Ты не удивишься, Эллен, если я скажу, в каком унынии – хуже одиночества – сидела у сего негостеприимного очага и вспоминала, что в четырех милях от меня стоит чудесный мой дом, а в нем живут единственные люди на земле, коих я люблю; и однако четыре эти мили – все равно что Атлантический океан: мне их никак не преодолеть! Я раздумывала, к кому податься за утешеньем, и – ни в коем случае не говори ни Эдгару, ни Кэтрин – превыше всех печалей в душе моей поднималась скорбь отчаяния от того, что никто не может быть и не будет мне союзником против Хитклиффа!
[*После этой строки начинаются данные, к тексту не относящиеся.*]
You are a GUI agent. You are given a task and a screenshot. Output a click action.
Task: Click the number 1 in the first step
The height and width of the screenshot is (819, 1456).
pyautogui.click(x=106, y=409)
Я искала укрытия в Громотевичной Горе едва ли не с радостью, ибо спаслась бы здесь от уединенья с ним; однако он знал, средь каких людей нам предстоит поселиться, и вмешательства их не боялся.

Так я сидела и размышляла в продолжительной меланхолии; часы пробили восемь, затем девять, а компаньон мой все расхаживал по комнате, уронив голову на грудь и не произнося ни слова – лишь стон или горький вскрик порою вырывался из его груди. Я прислушивалась к дому, надеясь различить женский голос, а в остальном предавалась ужасным сожаленьям и страшным предчувствиям, кои в конце концов заговорили вслух неодолимыми вздохами и рыданьями. Я не замечала, сколь откровенно горюю, пока Эрншо не застыл, прервав размеренную свою ходьбу, и не уставился на меня в изумлении человека, только что очнувшегося от сна. Воспользовавшись преимуществом его вниманья, вновь обращенного на меня, я вскричала: «Я долго ехала, утомилась и хочу лечь в постель! Где служанка? Скажите, где мне ее отыскать, раз она сама ко мне не идет!»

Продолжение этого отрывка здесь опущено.